Introduction to Big Data
Big data is a buzzword, or a catch-phrase, used to describe the massive volume of both structured and unstructured data which is difficult to process using traditional relational database and software techniques as per organization’s hardware and infrastructure.
Big data is more than simply a matter of size which, according to IBM, holds three major attributes as:
Variety – Different type of data including text, audio, video, click streams, log files, and more which can be structured, semi-structure or unstructured.
Volume – Hundreds of terabytes and petabytes of information.
Velocity – Speed of data to be analyzed in real time to maximize the data’s business value.
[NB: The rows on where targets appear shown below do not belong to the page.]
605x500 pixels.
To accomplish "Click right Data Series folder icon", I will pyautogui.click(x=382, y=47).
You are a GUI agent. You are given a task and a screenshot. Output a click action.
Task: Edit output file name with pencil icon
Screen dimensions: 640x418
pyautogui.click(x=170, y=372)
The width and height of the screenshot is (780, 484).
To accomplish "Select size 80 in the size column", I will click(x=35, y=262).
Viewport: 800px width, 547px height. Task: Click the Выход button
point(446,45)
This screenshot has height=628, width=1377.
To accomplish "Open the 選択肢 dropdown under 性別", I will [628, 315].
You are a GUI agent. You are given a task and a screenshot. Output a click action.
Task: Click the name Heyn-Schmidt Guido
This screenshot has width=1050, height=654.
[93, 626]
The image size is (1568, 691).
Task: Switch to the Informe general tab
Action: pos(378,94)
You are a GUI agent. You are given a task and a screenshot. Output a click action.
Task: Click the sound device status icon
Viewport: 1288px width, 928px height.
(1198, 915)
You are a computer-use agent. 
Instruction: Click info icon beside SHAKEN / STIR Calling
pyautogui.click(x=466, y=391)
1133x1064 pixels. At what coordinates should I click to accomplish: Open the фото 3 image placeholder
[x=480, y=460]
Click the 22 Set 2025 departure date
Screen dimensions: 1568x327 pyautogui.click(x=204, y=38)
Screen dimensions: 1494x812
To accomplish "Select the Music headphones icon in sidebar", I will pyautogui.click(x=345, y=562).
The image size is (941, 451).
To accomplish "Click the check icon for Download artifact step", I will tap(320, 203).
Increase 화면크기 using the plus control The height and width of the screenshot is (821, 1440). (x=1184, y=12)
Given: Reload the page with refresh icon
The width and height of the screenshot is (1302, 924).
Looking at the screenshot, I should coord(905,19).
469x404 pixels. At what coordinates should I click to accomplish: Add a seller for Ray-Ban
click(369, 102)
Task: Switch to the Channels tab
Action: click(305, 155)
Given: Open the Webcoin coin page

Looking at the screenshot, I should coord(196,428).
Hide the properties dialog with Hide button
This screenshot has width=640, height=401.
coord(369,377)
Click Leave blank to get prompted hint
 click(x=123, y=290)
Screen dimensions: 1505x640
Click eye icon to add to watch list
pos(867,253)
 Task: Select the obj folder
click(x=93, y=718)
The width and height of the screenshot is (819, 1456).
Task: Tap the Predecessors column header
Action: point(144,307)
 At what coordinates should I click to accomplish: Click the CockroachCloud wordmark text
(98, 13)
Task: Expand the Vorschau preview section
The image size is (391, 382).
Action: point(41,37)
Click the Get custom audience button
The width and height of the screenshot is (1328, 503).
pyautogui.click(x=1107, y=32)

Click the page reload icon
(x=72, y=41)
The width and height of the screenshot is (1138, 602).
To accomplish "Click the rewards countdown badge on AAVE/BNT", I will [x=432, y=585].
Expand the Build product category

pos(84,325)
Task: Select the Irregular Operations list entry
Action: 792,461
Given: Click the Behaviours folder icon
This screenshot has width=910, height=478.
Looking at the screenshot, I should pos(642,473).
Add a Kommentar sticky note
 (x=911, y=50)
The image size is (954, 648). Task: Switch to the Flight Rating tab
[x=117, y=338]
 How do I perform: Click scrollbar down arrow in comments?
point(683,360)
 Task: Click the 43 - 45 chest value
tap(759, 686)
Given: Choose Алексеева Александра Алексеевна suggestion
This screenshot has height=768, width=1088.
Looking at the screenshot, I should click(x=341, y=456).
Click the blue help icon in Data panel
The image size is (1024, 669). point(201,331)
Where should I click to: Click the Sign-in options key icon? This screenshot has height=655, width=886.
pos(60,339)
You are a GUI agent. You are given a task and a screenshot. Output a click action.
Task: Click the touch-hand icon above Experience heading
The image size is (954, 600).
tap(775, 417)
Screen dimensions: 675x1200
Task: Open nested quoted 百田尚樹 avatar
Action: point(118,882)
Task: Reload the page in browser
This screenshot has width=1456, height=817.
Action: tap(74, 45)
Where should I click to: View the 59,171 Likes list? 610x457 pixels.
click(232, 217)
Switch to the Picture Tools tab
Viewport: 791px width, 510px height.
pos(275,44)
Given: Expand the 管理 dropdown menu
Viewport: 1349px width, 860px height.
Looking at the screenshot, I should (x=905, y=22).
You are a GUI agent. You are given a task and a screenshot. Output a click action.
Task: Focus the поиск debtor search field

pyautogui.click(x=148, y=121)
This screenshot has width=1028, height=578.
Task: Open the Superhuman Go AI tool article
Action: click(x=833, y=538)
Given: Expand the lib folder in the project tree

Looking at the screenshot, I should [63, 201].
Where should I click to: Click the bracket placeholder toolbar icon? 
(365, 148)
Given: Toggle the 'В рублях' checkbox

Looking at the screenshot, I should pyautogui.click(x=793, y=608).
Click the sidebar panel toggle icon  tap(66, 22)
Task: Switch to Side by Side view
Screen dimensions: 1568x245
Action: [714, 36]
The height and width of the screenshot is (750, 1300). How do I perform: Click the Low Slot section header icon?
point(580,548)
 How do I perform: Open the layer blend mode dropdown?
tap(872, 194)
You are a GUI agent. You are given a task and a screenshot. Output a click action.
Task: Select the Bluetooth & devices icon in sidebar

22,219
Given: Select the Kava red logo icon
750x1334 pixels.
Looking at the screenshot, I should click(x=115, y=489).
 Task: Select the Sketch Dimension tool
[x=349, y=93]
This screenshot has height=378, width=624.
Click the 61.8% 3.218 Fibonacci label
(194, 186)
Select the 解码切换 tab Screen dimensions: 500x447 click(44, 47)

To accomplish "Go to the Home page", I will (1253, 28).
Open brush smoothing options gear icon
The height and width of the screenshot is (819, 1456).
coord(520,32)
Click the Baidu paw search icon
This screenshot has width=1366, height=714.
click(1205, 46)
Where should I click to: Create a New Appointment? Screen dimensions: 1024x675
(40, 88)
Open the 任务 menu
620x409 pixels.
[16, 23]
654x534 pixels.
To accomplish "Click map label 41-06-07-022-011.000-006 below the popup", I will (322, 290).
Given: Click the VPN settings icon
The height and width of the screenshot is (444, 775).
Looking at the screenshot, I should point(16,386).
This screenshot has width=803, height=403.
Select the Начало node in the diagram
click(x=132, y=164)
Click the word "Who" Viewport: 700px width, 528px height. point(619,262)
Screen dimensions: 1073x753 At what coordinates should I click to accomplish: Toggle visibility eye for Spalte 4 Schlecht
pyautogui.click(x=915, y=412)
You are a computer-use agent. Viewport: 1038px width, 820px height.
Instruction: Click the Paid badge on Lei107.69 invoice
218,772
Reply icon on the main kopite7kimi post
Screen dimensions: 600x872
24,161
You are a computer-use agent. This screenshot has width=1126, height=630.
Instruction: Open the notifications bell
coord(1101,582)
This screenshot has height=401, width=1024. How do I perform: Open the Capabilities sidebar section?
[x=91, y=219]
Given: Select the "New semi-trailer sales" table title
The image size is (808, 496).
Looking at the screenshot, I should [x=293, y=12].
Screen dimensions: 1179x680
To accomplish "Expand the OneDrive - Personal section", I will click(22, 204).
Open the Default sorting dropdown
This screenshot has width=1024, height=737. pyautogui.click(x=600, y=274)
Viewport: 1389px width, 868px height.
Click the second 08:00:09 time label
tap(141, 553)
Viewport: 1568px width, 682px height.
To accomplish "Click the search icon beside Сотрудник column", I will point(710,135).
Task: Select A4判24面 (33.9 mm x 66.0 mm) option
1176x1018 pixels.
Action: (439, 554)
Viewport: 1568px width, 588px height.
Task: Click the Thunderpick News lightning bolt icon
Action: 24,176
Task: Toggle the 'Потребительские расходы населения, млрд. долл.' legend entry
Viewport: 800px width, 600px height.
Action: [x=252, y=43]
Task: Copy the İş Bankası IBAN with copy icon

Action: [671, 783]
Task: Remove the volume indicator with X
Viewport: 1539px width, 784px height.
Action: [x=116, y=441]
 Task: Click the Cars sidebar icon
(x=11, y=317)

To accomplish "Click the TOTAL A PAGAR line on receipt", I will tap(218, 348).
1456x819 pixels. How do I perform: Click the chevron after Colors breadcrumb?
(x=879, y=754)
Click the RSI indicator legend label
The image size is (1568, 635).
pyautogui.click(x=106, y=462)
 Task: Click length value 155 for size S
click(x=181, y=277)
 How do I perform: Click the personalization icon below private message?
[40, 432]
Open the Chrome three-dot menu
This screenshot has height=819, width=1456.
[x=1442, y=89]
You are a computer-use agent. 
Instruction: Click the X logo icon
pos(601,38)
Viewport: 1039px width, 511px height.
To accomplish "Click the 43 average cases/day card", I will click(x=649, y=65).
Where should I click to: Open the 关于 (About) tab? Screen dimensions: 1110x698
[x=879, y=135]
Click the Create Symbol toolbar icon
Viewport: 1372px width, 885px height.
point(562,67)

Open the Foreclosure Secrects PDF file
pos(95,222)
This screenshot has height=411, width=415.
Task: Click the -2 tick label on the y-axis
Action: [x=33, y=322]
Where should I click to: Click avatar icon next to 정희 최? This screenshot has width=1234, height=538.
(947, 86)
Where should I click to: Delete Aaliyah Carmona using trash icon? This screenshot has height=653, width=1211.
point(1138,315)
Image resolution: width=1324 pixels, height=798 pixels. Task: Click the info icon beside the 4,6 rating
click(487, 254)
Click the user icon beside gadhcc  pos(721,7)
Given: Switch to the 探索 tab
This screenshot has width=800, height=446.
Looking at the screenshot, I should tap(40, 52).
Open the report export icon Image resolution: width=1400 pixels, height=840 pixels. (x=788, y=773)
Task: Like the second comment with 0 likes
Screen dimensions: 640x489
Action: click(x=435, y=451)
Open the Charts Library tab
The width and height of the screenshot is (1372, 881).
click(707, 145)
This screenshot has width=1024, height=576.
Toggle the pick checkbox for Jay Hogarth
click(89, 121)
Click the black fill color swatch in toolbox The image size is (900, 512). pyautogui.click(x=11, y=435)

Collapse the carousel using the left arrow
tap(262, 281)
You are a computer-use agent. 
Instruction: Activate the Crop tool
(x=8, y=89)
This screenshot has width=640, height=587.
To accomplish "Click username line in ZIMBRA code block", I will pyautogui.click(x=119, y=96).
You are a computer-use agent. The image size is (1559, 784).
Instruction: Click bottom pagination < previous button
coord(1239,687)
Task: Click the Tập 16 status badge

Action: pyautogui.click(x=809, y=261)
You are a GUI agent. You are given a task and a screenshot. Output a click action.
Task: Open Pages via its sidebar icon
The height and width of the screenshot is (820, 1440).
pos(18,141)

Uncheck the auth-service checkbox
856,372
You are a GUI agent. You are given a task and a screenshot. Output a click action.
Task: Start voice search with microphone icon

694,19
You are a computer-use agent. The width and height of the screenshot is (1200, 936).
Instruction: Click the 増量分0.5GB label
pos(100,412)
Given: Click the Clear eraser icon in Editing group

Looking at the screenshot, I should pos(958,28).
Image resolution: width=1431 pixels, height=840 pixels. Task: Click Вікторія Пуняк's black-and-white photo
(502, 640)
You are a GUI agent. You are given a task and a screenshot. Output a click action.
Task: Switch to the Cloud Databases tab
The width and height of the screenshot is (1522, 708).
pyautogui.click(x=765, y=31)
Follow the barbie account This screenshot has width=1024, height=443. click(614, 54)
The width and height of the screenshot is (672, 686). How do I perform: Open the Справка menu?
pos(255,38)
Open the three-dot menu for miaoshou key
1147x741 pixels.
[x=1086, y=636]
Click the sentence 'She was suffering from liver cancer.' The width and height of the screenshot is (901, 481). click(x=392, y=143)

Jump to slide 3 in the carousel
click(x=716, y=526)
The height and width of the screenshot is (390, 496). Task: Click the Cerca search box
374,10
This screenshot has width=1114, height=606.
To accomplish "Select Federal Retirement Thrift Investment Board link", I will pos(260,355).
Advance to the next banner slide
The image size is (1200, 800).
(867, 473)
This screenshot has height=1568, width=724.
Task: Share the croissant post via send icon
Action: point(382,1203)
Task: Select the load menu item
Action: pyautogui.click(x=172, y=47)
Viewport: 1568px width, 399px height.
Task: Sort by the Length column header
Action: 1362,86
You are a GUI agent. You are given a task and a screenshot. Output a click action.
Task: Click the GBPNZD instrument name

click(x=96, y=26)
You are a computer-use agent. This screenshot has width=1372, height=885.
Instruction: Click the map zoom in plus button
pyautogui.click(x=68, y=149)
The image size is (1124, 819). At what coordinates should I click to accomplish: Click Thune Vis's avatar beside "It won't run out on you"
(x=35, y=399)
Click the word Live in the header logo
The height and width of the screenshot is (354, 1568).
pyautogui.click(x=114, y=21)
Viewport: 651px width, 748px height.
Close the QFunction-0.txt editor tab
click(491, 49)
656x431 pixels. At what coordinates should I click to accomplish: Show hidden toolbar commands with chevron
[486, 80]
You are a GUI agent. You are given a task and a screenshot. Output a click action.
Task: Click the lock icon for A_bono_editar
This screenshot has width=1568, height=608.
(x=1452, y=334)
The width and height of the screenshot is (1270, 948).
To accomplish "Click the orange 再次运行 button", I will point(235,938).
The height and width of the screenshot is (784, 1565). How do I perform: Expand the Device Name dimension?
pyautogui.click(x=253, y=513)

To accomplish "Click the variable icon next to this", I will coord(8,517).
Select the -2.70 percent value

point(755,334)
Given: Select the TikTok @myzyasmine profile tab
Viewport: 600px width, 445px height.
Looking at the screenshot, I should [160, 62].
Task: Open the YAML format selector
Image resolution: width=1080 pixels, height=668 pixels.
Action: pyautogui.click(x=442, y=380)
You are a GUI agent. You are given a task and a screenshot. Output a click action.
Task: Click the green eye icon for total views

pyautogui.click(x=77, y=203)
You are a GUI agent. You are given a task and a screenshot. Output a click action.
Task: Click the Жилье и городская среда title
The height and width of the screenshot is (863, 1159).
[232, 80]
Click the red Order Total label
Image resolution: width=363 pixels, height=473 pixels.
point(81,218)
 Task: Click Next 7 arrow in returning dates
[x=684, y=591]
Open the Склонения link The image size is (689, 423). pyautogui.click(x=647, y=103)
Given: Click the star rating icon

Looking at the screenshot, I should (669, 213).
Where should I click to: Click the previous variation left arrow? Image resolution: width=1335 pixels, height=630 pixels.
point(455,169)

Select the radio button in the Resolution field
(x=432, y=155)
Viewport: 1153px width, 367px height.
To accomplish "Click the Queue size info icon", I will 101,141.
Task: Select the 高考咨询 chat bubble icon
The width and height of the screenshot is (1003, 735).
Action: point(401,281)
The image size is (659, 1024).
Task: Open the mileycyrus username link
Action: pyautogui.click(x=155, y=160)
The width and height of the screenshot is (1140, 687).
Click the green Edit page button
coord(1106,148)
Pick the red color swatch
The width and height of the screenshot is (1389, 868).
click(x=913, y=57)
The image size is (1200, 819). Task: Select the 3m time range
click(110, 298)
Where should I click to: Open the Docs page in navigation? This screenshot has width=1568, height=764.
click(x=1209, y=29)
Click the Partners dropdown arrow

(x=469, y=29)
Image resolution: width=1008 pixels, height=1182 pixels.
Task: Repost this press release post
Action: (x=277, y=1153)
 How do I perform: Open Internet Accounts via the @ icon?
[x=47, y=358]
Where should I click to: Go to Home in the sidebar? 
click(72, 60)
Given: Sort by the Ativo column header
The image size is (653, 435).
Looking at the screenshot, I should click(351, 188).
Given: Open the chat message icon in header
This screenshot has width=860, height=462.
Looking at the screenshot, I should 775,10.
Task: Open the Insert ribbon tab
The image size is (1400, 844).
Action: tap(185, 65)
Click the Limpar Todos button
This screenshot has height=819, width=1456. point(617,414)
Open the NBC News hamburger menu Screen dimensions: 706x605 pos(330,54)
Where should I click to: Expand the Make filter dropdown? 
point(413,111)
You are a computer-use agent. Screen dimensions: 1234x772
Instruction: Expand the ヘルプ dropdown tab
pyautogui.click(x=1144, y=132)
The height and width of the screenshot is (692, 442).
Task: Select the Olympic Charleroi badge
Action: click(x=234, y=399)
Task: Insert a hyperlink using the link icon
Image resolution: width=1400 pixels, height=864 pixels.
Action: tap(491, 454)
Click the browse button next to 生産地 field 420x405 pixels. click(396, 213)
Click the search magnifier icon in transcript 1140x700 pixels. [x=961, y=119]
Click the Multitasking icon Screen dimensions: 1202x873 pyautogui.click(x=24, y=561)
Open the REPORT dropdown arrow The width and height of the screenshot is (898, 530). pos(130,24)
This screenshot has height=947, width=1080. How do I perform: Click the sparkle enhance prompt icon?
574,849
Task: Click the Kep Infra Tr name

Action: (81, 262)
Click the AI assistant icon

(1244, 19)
Some samples of data size of few leading companies
Data Generated by NYTimes in one day
50Gb of uncompressed log files
10Gb of compressed log files
0.5Gb of processed log files
4-6M unique users
7000 unique pages with more than 100 hits
Index size 2Gb
Pre-processing & indexing time
10min on workstation (4 cores & 32Gb)
1hour on EC2 (2 cores & 16Gb)
Data Generated by Facebook in one month
30 billion pieces of content shared on facebook every month.
40% projected growth in global data generated per year vs 5% growth in global IT spending.
Let us look out what is big data analysis, need of analysis and how we can do analysis in optimized way through different approaches.
Big Data Analysis = Big Data + Analysis
We need to store, clean, brush up, apply some mathematical and algorithmic model to analyze and then beautify our [data] to get a visualized and beautiful story out of it for the senior management team to take some decisions.
Can you imagine how your organization handles Big Data during daily operations? Just to give you an idea, consider the following scenarios:
What if a Monday morning suddenly your VP asks, “Hey, can you provide me a quick sentiment analysis for ABC news story published yesterday?”
Or, “Can you quickly draw a graph of sentiment analysis for ABC news story published yesterday for a XYZ region?”
What do you need to do so as you can respond to your VP quickly by scanning your big data?
Previously, it was the statisticians whom to play with data and come up with some models to reach out to some decision. Now it’s the data scientists whom come up with such solutions. So a data Scientist is a mixed blend of a data base expert, a statistician and a story writer. In order to make their life easier we have R language wherein we can either store data or use existing data(from some database like SQL server or oracle) and then we can perform our analysis using some predefined packages within R.
R can handle big data using ff, fbase, RODBC, RHadoop packages.